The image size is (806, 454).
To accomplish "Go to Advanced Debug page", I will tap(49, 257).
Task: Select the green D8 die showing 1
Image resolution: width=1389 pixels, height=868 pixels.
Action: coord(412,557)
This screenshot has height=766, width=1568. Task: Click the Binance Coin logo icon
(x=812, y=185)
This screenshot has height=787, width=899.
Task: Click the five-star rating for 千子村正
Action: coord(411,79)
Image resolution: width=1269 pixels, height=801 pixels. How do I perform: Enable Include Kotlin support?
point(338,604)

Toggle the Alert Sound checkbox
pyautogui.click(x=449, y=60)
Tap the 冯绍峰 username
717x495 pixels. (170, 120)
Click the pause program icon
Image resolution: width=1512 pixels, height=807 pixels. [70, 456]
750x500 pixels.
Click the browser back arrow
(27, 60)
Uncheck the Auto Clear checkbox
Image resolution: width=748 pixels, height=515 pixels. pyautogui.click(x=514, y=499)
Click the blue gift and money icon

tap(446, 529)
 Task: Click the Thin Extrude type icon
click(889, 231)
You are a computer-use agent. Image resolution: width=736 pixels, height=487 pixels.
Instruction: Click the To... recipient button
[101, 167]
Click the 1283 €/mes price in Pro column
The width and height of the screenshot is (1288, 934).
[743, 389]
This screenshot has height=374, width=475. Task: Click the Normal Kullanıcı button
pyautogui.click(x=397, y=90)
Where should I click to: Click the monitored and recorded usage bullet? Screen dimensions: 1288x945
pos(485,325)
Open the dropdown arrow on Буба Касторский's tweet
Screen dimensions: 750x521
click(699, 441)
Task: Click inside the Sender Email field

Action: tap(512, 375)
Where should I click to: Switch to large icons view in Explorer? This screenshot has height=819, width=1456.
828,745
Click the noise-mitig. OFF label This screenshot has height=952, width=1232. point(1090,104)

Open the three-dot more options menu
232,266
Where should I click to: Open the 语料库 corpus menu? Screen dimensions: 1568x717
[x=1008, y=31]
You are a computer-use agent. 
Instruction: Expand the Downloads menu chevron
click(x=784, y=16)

**Exercise instructions:** Report every line in the records above that contains the word "agent", copying each such line in full.

**Expected answer:**
You are a computer-use agent. Image resolution: width=736 pixels, height=487 pixels.
You are a computer-use agent. 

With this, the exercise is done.